--- Work to be completed ---
Copy out every line from the one containing "web form (510, 895)" down to the one containing "Inspector General (218, 1212)", both included, and shift each coordinate by adding 113 to both of its numbers.

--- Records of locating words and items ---

------------------------------------------------------------------------

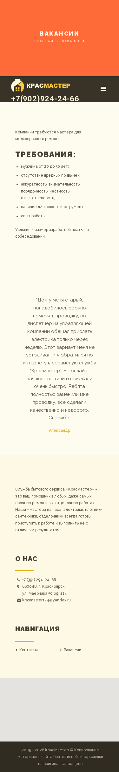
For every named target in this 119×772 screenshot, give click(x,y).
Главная (44, 41)
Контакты (28, 650)
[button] (59, 706)
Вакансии (72, 650)
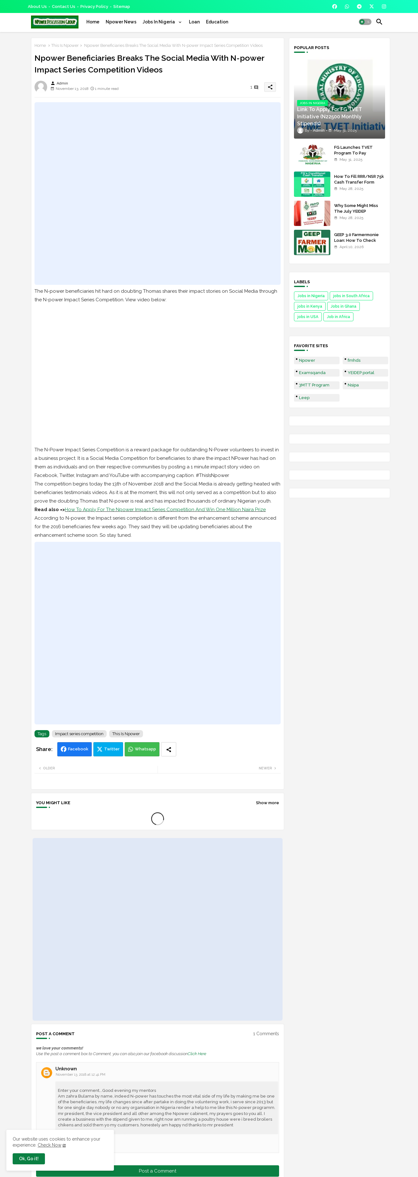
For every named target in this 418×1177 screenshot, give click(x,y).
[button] (365, 22)
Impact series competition (79, 733)
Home (92, 21)
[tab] (93, 22)
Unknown (66, 1069)
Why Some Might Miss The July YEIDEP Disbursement (356, 211)
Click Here (197, 1053)
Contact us (63, 6)
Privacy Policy (94, 6)
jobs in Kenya (309, 306)
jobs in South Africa (351, 296)
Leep (304, 397)
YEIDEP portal (361, 372)
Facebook (78, 749)
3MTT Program (314, 385)
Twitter (112, 749)
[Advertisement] (157, 193)
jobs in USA (307, 317)
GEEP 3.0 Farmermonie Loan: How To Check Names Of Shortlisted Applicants (356, 243)
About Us (37, 6)
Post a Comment (157, 1171)
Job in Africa (338, 317)
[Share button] (168, 749)
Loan (194, 21)
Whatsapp (145, 749)
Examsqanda (312, 372)
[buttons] (335, 6)
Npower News (121, 21)
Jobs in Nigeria (311, 296)
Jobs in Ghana (343, 306)
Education (217, 21)
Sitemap (121, 6)
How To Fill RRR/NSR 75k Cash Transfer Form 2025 (359, 182)
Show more (267, 802)
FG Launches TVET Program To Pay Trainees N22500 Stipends (353, 156)
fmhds (354, 360)
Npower (307, 360)
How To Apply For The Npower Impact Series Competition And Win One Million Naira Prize (165, 509)
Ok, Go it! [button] (29, 1158)
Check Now (49, 1145)
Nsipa (353, 385)
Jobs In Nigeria (159, 21)
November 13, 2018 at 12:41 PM (80, 1075)
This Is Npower (65, 45)
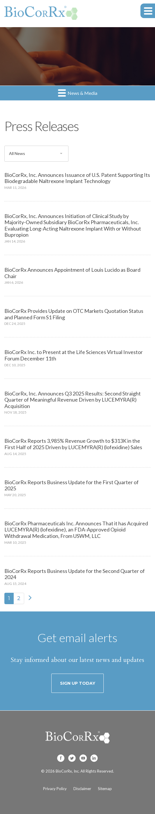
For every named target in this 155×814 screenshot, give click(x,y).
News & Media (77, 93)
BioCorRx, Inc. (68, 771)
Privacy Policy (55, 788)
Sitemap (105, 788)
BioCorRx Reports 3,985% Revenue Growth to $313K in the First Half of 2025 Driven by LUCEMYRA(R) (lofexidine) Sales (73, 443)
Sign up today (77, 683)
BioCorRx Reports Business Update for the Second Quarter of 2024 (74, 574)
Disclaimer (82, 788)
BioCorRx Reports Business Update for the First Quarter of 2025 (71, 485)
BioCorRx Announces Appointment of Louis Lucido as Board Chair (72, 272)
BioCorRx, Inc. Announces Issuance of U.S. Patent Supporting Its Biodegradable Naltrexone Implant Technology (77, 178)
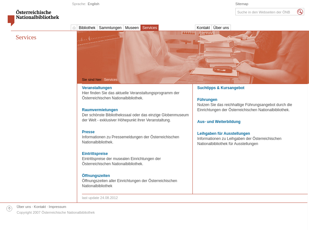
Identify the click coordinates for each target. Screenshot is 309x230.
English (93, 4)
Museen (132, 28)
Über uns (221, 28)
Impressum (57, 207)
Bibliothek (87, 28)
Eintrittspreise (95, 153)
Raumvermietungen (100, 110)
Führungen (207, 99)
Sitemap (241, 4)
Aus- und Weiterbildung (218, 121)
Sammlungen (110, 28)
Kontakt (203, 28)
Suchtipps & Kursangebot (220, 88)
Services (149, 28)
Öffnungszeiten (96, 175)
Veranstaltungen (97, 88)
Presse (88, 132)
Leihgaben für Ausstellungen (223, 133)
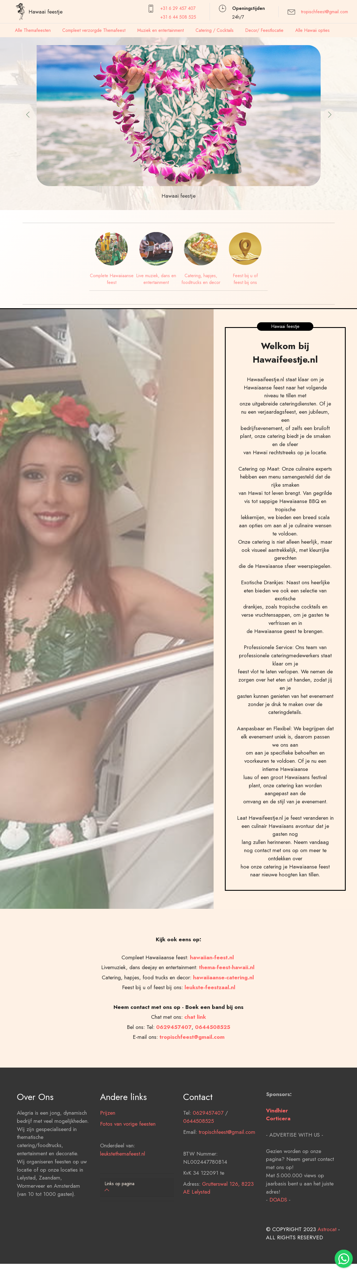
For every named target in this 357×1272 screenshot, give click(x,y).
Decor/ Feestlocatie (264, 30)
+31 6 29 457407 (178, 8)
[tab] (137, 1187)
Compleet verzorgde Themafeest (93, 30)
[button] (28, 114)
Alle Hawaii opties (312, 30)
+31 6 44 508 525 (178, 17)
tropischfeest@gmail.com (324, 11)
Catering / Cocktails (215, 30)
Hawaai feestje (45, 12)
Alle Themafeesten (33, 30)
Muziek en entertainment (160, 30)
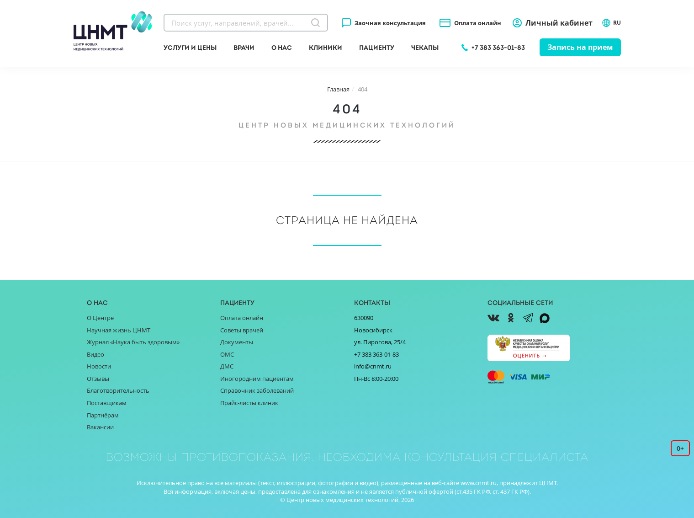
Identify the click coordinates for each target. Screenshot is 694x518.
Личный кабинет (559, 23)
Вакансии (100, 427)
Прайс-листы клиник (249, 403)
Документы (236, 342)
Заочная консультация (390, 23)
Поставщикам (107, 403)
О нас (281, 47)
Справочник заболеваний (257, 390)
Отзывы (98, 378)
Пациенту (376, 47)
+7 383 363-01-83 (498, 47)
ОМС (227, 354)
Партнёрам (103, 415)
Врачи (243, 47)
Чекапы (425, 47)
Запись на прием (580, 47)
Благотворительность (118, 390)
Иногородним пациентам (257, 378)
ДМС (226, 366)
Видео (95, 354)
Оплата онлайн (477, 23)
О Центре (100, 318)
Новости (99, 366)
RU (611, 22)
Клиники (325, 47)
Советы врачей (241, 330)
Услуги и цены (190, 47)
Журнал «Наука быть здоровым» (133, 342)
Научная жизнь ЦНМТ (118, 330)
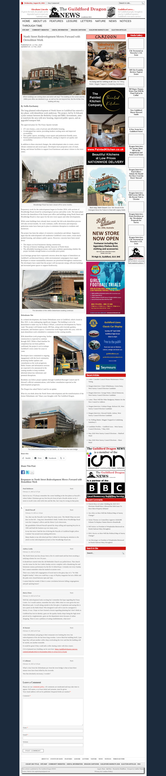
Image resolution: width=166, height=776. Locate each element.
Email (25, 735)
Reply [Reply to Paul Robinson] (71, 488)
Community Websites (40, 30)
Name (25, 728)
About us (39, 21)
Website (25, 742)
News (113, 21)
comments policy (38, 687)
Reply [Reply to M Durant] (71, 627)
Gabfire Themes (139, 769)
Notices (125, 21)
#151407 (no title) (32, 764)
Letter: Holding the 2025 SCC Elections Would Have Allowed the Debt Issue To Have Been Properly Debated (105, 506)
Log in (99, 769)
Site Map (25, 30)
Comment (27, 696)
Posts (103, 769)
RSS (138, 764)
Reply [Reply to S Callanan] (71, 661)
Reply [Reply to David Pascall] (71, 510)
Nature (100, 21)
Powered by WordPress (119, 769)
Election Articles (119, 30)
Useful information (60, 30)
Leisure (71, 21)
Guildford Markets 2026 (98, 30)
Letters (86, 21)
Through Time (32, 25)
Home (26, 21)
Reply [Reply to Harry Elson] (71, 593)
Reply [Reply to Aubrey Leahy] (71, 548)
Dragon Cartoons (78, 30)
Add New (109, 769)
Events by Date (57, 759)
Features (56, 21)
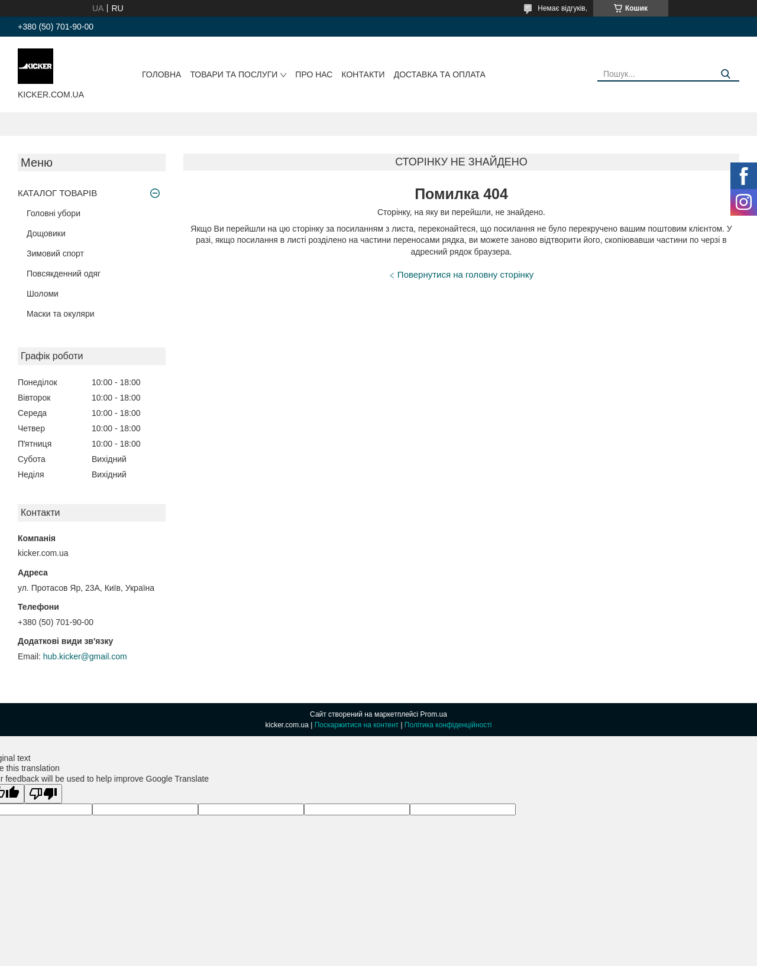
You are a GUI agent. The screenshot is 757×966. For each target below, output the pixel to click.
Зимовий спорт (55, 253)
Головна (161, 74)
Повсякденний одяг (64, 273)
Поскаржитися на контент (357, 725)
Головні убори (53, 213)
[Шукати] (726, 74)
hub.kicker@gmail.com (85, 656)
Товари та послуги (233, 74)
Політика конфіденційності (448, 725)
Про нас (313, 74)
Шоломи (43, 293)
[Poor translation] (43, 794)
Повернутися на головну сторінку (465, 274)
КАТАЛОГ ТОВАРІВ (57, 193)
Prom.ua (433, 714)
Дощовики (46, 233)
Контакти (362, 74)
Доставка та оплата (440, 74)
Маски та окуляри (61, 313)
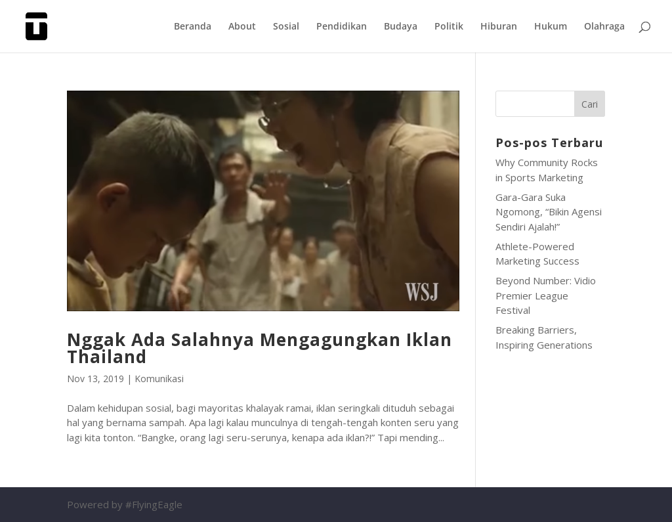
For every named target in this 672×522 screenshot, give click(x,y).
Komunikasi (159, 378)
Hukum (550, 27)
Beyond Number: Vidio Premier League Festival (545, 295)
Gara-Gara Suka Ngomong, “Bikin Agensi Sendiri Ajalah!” (548, 211)
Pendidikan (341, 27)
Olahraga (604, 27)
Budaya (400, 27)
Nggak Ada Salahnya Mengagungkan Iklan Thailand (259, 348)
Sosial (286, 27)
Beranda (192, 27)
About (242, 27)
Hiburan (498, 27)
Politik (448, 27)
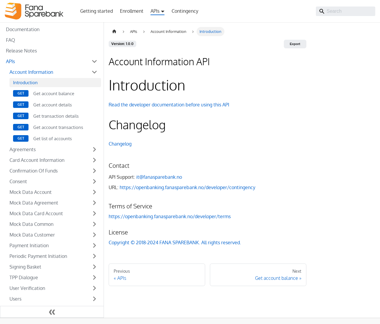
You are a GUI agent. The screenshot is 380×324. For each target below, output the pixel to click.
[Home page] (114, 31)
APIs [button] (155, 11)
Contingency (185, 11)
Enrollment (131, 11)
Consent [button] (18, 181)
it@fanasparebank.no (159, 177)
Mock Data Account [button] (31, 192)
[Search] (345, 11)
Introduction (25, 82)
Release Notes (21, 51)
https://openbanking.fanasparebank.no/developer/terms (170, 216)
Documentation (22, 29)
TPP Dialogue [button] (24, 277)
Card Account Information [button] (37, 160)
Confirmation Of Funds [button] (34, 171)
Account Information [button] (31, 72)
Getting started (96, 11)
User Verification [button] (27, 288)
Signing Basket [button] (25, 267)
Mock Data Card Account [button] (36, 213)
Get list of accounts (52, 138)
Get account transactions (58, 127)
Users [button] (15, 299)
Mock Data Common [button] (31, 224)
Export (295, 44)
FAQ (10, 40)
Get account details (52, 105)
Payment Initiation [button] (29, 245)
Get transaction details (56, 116)
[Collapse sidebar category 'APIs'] (94, 61)
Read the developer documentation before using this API (169, 105)
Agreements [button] (23, 149)
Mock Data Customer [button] (32, 235)
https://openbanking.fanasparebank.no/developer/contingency (187, 187)
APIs (10, 61)
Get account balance (53, 93)
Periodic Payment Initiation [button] (38, 256)
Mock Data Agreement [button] (34, 203)
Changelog (120, 144)
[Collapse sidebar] (52, 312)
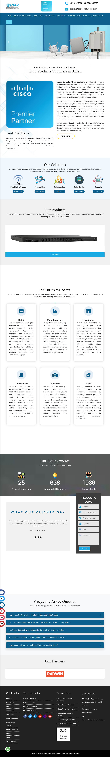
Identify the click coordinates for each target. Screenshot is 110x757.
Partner (71, 16)
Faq (90, 16)
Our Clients (82, 16)
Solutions (50, 16)
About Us (17, 16)
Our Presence (12, 729)
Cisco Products (29, 698)
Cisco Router (55, 254)
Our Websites (12, 719)
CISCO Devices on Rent (66, 724)
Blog (8, 733)
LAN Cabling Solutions (66, 720)
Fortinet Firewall (30, 710)
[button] (8, 42)
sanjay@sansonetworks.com (93, 720)
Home (9, 16)
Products (27, 16)
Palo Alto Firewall (30, 706)
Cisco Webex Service (65, 705)
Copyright (34, 753)
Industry (61, 16)
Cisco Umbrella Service (66, 709)
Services (38, 16)
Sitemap (10, 714)
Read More (65, 136)
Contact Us (98, 16)
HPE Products (29, 702)
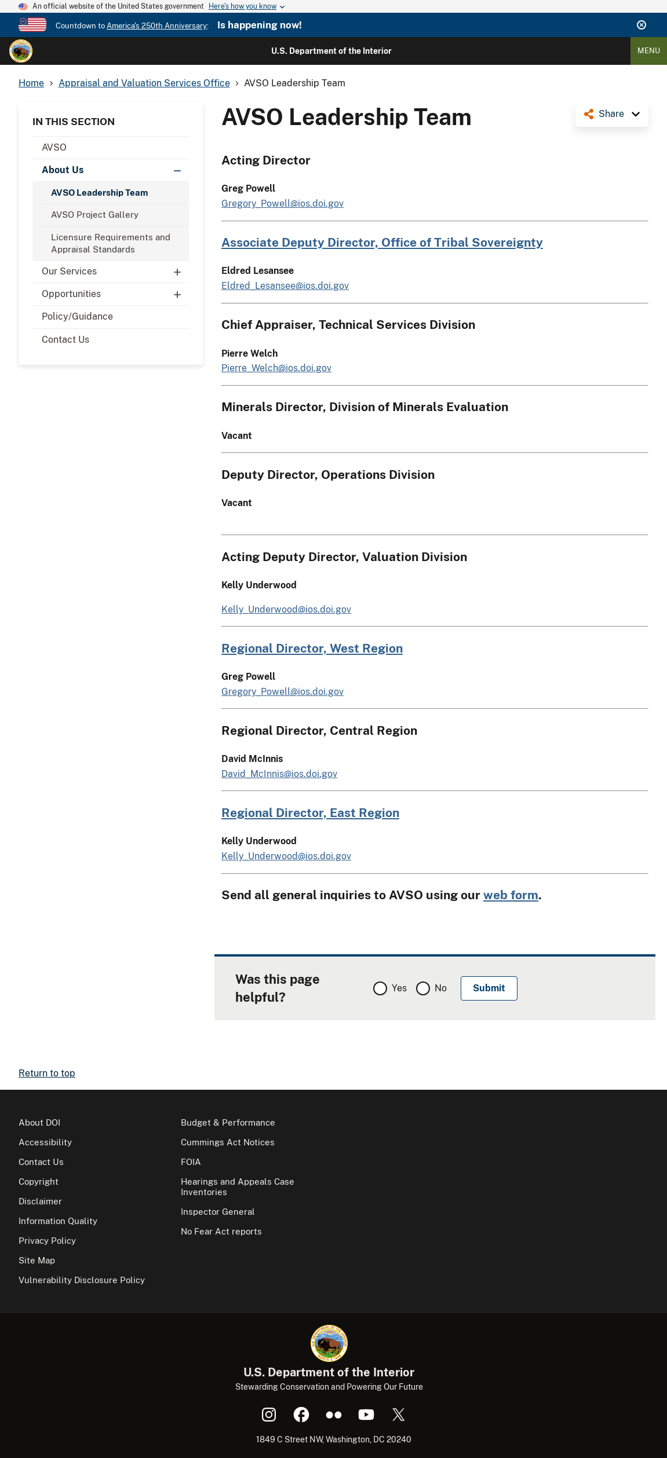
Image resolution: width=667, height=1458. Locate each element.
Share (611, 113)
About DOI (39, 1122)
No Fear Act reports (221, 1231)
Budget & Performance (228, 1122)
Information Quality (58, 1221)
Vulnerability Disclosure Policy (82, 1280)
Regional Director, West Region (312, 648)
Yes (399, 988)
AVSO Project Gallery (94, 214)
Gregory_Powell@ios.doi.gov (282, 203)
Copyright (39, 1181)
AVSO (54, 147)
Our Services (115, 272)
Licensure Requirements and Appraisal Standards (110, 243)
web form (510, 895)
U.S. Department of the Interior (331, 51)
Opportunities (115, 294)
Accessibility (45, 1142)
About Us (115, 170)
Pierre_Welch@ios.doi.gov (276, 367)
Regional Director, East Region (310, 812)
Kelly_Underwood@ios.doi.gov (286, 609)
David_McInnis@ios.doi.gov (279, 773)
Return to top (47, 1073)
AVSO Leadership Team (99, 192)
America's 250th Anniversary (157, 25)
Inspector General (218, 1212)
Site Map (37, 1260)
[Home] (20, 51)
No (441, 988)
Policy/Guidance (77, 316)
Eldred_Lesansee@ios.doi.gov (285, 285)
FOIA (191, 1162)
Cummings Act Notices (228, 1142)
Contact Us (65, 339)
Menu (648, 50)
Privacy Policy (47, 1240)
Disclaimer (40, 1201)
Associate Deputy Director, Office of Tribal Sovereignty (382, 242)
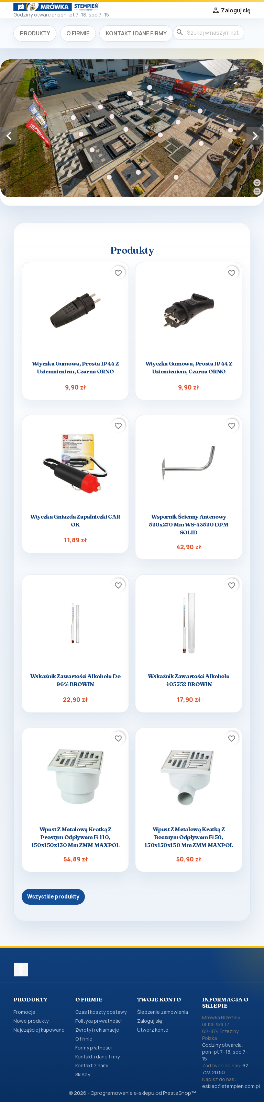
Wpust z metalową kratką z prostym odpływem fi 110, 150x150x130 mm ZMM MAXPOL (75, 837)
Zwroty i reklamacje (97, 1029)
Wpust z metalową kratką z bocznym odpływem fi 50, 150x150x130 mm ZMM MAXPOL (188, 837)
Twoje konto (159, 999)
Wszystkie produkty (53, 896)
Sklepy (82, 1074)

------------------------------------------------------------------------

--- Written solution ---
web form (623, 1008)
U.S. Department of the Interior (444, 164)
Opportunities (228, 407)
Accessibility (158, 1255)
About Us (228, 283)
Pierre_Welch@ios.doi.gov (389, 480)
Regional Director, East Region (423, 925)
Kelly_Underwood@ios.doi.gov (399, 722)
David_McInnis@ios.doi.gov (392, 886)
Return to top (160, 1186)
AVSO Leadership Team (212, 305)
America's 250th Anniversary (270, 138)
Inspector General (331, 1325)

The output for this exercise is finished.